Trump's business dealings, though, tell a different story. They don't show a record of growth or of wealthy investors doing well in some investments. Trump is not running on his record of analyzing markets, assessing risks, and making more returns than losses. Trump is asking voters to buy the same argument he made to investors for that 1995 IPO for Trump Plaza. As the New Times reported:
In marketing the deal, the underwriters had emphasized what they viewed as the magic of the Trump name in drawing casino patrons, and emphasized that the name could be invaluable in starting casinos in areas newly opened to gambling.
In this sense, Trump is not running on ideology or philosophy or business model. He is saying, again, "Trust Me. The Trump name is magic." And although he has never served as a politician, that argument has a track record. And it isn't a good one.
1 Speaking personally (and not for the blog or anyone else), I want to be clear that regardless of how one analyzes the economic arguments, I believe that Mr. Trump's positions and statements on race, nationality, gender, and religion make him unfit to represent this great nation.
2 I concede that in both cases stockholders took the risk, but I think there is a notable difference between risk linked to the underlying financials of an entity and the risk that you invested with a person or persons of questionable morals who take your wealth for themselves. That is, in the former case, the risk of a bad investment choice is one we all take when we invest, and there's not a lot that should be done about that. In that latter case, where self-dealing appears it could be part of the problem, it may well be proper for courts and/or regulators to step in to help.
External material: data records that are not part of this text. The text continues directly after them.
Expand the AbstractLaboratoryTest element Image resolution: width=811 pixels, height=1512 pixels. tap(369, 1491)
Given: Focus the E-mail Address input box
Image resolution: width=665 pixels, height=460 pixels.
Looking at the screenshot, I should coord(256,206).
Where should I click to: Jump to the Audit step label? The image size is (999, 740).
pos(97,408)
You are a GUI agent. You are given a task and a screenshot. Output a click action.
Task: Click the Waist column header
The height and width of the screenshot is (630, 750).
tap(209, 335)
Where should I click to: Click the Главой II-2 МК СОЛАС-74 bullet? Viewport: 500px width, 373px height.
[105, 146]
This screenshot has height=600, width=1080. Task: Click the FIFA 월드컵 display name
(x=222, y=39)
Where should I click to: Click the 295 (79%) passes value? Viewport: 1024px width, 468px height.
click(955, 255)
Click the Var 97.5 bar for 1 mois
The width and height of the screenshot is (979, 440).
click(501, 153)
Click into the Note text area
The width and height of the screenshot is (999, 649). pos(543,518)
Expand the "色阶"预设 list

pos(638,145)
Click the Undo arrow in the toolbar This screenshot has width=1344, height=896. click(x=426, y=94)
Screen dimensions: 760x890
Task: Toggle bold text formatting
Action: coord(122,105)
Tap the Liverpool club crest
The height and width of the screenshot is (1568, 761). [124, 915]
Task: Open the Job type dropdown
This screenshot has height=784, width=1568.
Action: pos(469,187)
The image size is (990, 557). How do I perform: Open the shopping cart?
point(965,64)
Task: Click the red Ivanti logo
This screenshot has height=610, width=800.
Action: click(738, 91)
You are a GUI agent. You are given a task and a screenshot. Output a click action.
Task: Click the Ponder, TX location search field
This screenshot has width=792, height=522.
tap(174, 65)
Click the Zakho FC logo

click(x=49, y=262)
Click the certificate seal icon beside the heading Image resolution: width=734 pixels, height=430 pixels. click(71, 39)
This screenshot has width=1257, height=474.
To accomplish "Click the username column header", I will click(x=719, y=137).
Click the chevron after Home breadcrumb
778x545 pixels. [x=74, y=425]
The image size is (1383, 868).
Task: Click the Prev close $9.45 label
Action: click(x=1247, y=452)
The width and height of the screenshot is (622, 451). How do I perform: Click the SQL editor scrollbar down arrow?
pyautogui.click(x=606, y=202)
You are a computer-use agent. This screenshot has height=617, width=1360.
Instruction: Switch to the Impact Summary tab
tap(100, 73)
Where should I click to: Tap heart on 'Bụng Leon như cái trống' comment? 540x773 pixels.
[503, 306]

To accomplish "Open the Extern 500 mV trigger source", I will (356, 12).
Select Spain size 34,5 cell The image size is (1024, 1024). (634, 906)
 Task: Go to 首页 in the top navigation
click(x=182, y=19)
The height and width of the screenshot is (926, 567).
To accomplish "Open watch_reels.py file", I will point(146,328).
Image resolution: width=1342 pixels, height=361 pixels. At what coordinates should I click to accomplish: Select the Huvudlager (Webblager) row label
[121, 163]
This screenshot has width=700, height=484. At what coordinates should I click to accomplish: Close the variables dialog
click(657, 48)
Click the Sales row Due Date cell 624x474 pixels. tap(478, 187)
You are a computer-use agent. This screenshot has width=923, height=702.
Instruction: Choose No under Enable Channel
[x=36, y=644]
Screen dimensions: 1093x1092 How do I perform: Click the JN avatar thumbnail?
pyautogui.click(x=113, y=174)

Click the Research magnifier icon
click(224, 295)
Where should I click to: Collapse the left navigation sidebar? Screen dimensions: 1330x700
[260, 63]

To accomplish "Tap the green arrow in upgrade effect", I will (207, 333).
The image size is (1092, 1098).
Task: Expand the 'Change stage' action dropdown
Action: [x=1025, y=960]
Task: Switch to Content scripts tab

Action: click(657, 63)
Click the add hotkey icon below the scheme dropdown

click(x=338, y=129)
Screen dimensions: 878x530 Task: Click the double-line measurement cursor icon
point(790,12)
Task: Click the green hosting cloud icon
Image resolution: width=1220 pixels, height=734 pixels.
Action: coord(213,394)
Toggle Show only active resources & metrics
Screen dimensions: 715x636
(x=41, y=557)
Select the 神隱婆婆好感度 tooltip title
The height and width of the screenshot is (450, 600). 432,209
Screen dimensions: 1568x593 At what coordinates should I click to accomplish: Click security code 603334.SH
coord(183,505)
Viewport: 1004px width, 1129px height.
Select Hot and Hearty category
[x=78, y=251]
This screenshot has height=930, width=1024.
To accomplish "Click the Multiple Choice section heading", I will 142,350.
3 In fairness, some of the pro-Clinton forces are framing this differently, but this news analysis suggests the Romney and Trump playbooks are the same. Despite saying it is the same playbook, the Hill article quotes Justin Barasky, communications director for the super-PAC Priorities USA as saying, “Trump University, more than anything else, proves that Donald Trump is a con man who profited off of other people’s misery. . . .One of the way he runs his business is willfully and personally taking advantage of people who are down on their luck.”